● **WHAT YOU NEED TO DO**: Could you write out, word for word, the rows from the line holding "Given: Click the Link" through the last of the rows, inclusive?

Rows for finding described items

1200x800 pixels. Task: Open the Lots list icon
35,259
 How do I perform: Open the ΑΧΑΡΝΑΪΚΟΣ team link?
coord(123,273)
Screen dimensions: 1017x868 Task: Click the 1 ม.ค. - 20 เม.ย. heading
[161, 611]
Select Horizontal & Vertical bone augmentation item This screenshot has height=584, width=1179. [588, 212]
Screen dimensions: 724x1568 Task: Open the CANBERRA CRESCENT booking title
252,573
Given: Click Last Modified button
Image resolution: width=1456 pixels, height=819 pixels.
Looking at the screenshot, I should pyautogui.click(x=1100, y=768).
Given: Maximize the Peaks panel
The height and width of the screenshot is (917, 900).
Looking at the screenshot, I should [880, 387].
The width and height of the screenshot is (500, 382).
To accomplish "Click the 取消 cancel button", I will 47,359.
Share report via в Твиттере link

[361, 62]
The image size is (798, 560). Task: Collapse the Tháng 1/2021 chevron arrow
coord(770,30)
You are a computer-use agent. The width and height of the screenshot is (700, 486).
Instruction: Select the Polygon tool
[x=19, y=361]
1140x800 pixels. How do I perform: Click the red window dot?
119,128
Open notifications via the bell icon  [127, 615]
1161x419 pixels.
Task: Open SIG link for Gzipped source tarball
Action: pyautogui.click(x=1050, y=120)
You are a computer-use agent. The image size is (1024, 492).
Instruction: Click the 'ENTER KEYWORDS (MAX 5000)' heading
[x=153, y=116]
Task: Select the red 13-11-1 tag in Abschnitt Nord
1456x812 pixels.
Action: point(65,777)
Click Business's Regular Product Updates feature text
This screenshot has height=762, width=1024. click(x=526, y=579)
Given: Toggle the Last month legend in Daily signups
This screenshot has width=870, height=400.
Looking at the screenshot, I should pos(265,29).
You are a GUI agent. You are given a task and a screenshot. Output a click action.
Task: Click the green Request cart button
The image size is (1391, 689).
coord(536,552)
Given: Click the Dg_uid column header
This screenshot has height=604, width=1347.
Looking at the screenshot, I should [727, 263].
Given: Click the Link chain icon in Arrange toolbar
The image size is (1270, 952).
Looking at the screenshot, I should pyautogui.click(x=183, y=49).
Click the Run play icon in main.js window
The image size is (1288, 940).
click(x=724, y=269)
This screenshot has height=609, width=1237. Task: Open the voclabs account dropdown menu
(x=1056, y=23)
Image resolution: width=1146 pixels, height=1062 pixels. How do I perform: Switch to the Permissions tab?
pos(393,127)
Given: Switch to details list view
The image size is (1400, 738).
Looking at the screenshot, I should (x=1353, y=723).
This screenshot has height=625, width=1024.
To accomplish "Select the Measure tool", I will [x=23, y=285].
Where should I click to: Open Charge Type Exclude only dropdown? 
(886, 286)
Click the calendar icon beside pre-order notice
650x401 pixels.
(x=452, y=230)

● **COMPLETE OUTPUT**:
Given: Click the Link chain icon in Arrange toolbar
The image size is (1270, 952).
Looking at the screenshot, I should pyautogui.click(x=183, y=49).
Click the Run play icon in main.js window
The image size is (1288, 940).
click(x=724, y=269)
This screenshot has height=609, width=1237. Task: Open the voclabs account dropdown menu
(x=1056, y=23)
Image resolution: width=1146 pixels, height=1062 pixels. How do I perform: Switch to the Permissions tab?
pos(393,127)
Given: Switch to details list view
The image size is (1400, 738).
Looking at the screenshot, I should (x=1353, y=723).
This screenshot has height=625, width=1024.
To accomplish "Select the Measure tool", I will [x=23, y=285].
Where should I click to: Open Charge Type Exclude only dropdown? 
(886, 286)
Click the calendar icon beside pre-order notice
650x401 pixels.
(x=452, y=230)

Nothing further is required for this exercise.